◆ Assigned task:
Starting at the line that contains "[x] (250, 2568)", please transcribe every line through the end of the entries, exactly and with no pictures.

════════════════

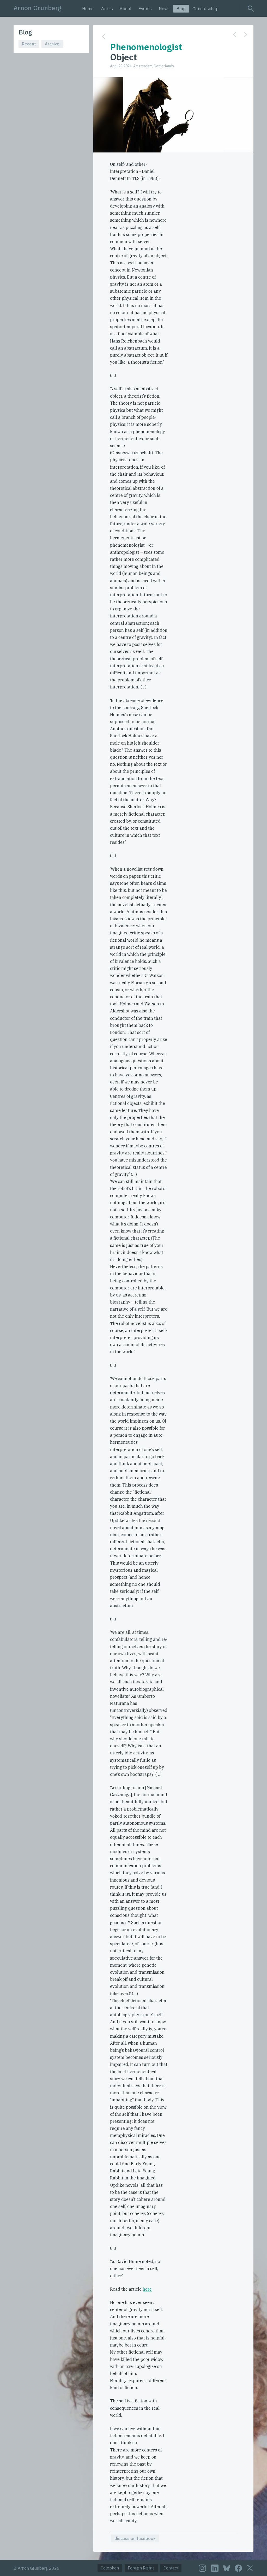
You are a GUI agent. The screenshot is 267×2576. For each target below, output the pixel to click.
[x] (250, 2568)
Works (107, 8)
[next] (245, 34)
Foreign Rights (141, 2568)
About (126, 8)
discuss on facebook (135, 2538)
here (147, 2289)
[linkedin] (215, 2568)
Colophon (110, 2568)
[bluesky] (226, 2568)
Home (88, 8)
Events (145, 8)
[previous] (234, 34)
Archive (52, 43)
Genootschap (205, 8)
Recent (29, 43)
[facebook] (238, 2568)
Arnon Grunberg (38, 8)
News (164, 8)
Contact (170, 2568)
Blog (181, 8)
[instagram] (202, 2568)
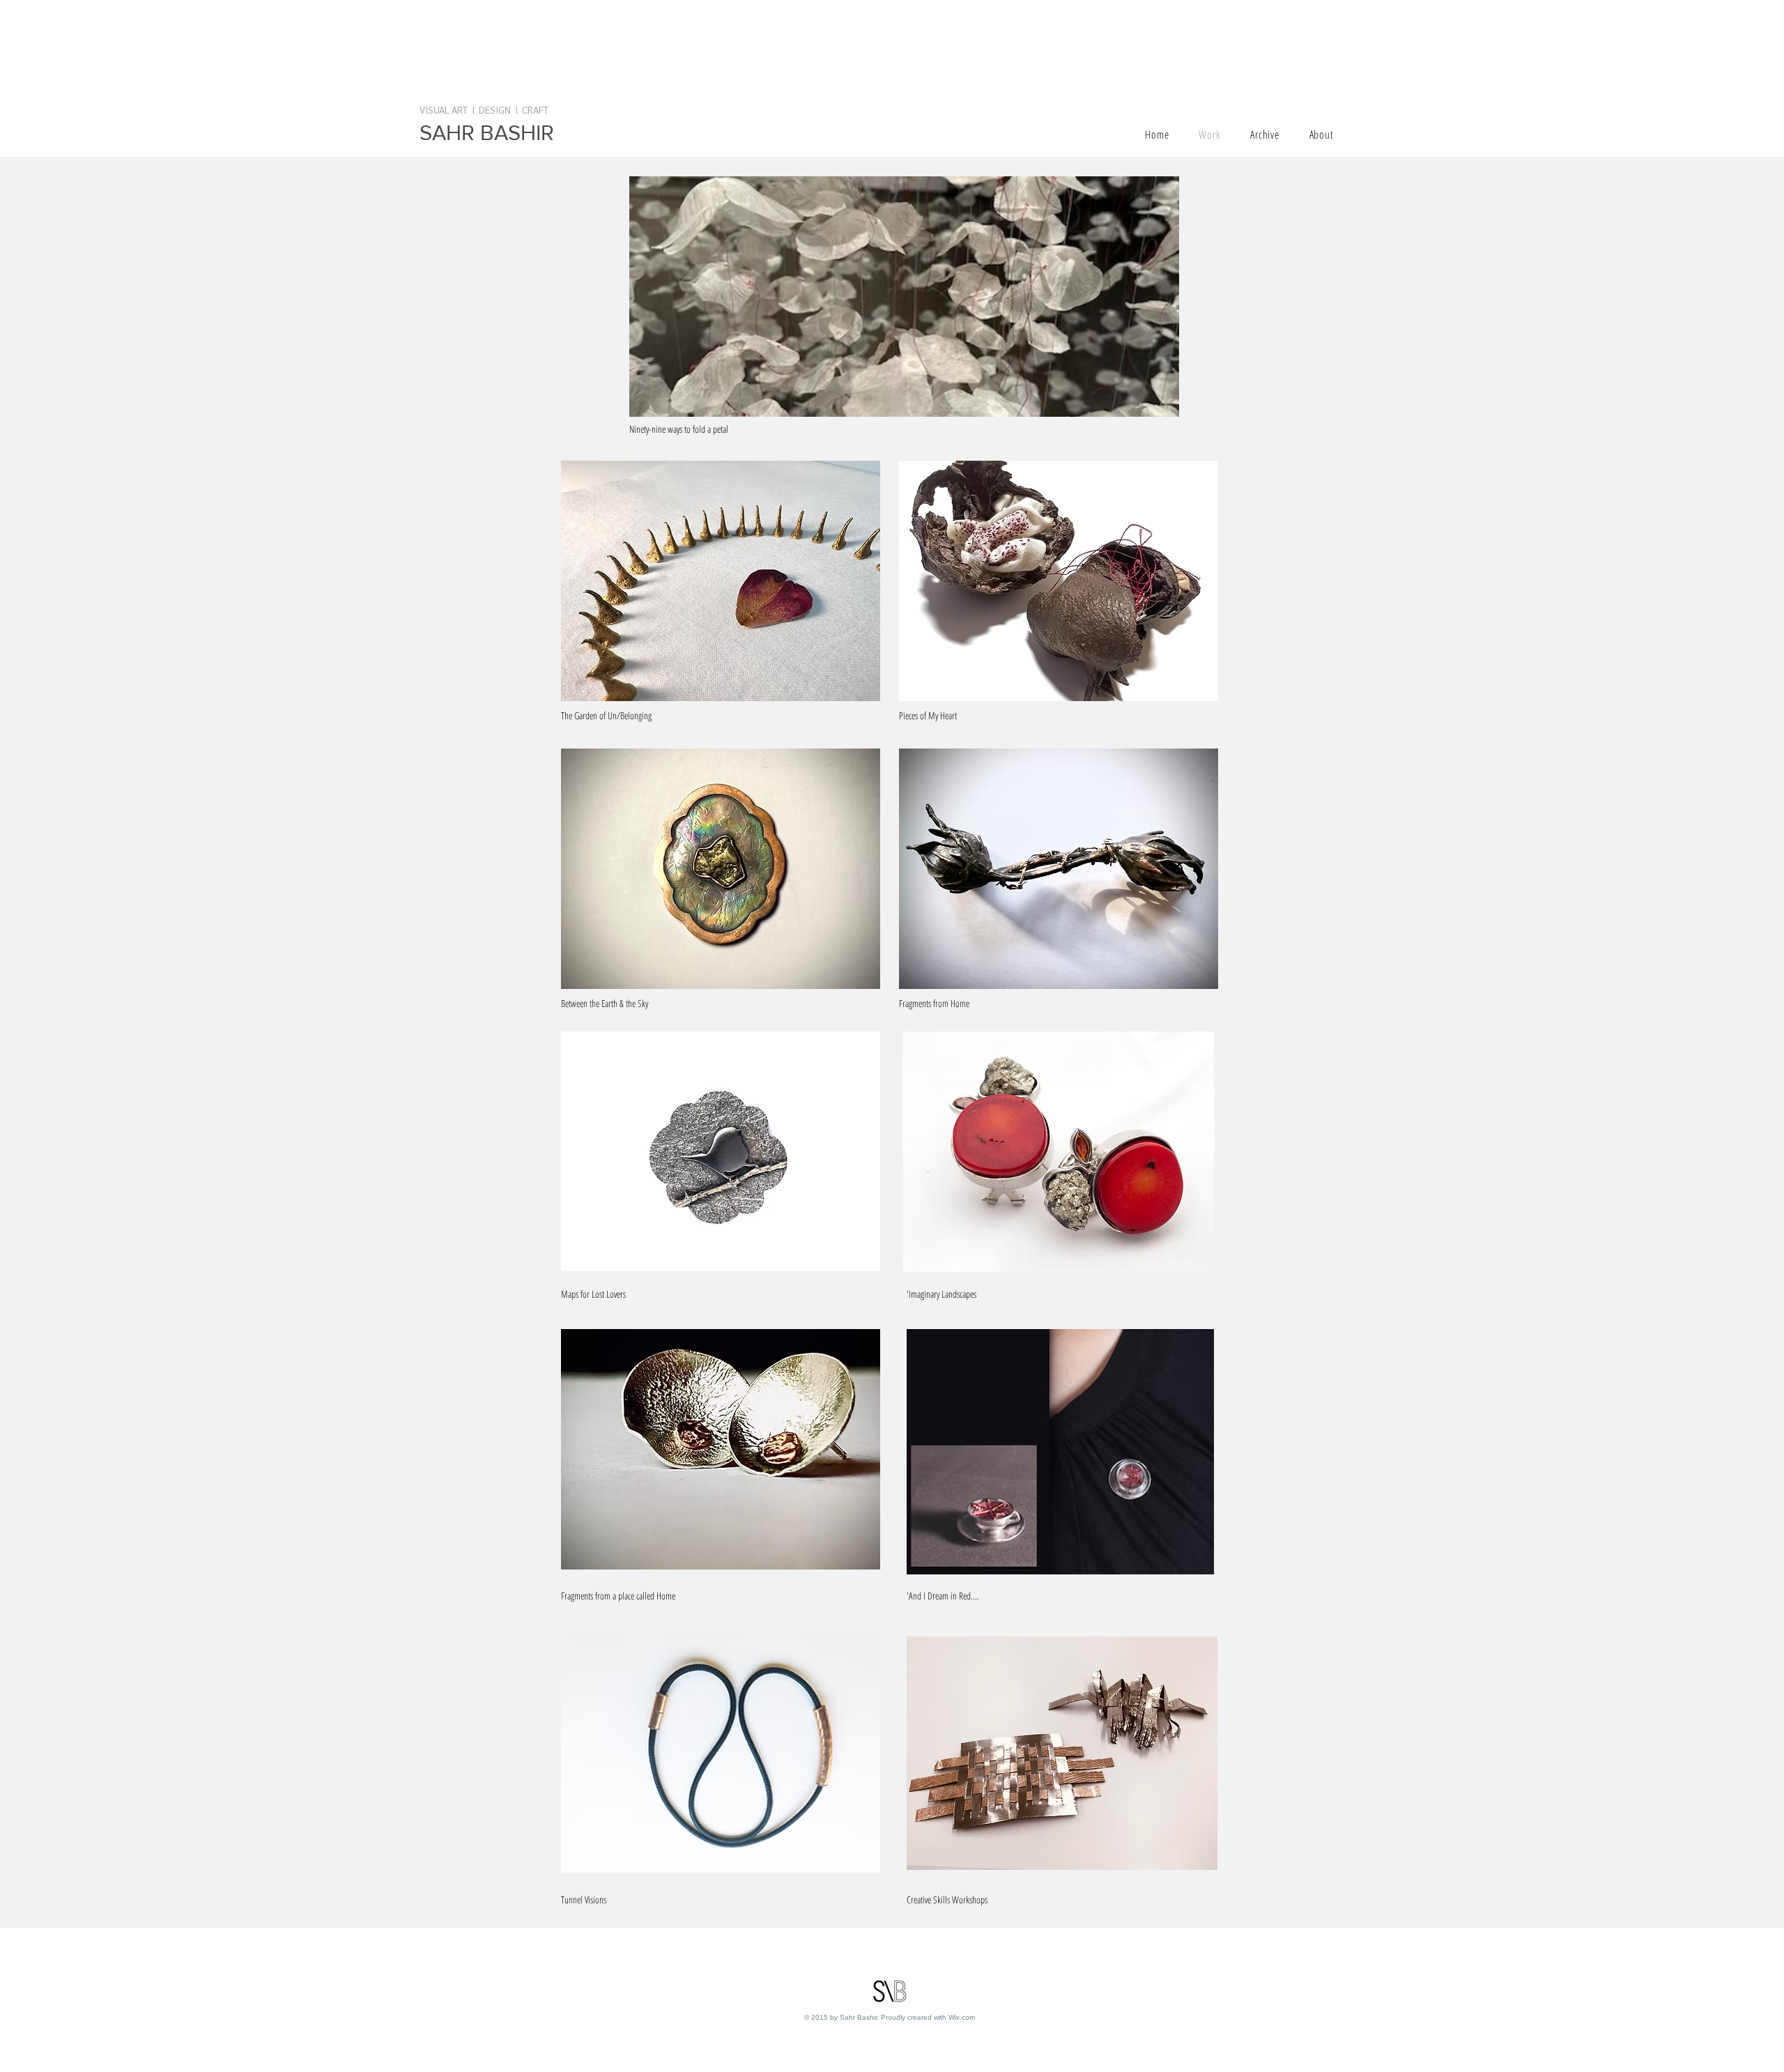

════════════════

◆ Answer box:
[x] (250, 2568)
Works (107, 8)
[next] (245, 34)
Foreign Rights (141, 2568)
About (126, 8)
discuss on facebook (135, 2538)
here (147, 2289)
[linkedin] (215, 2568)
Colophon (110, 2568)
[bluesky] (226, 2568)
Home (88, 8)
Events (145, 8)
[previous] (234, 34)
Archive (52, 43)
Genootschap (205, 8)
Recent (29, 43)
[facebook] (238, 2568)
Arnon Grunberg (38, 8)
News (164, 8)
Contact (170, 2568)
Blog (181, 8)
[instagram] (202, 2568)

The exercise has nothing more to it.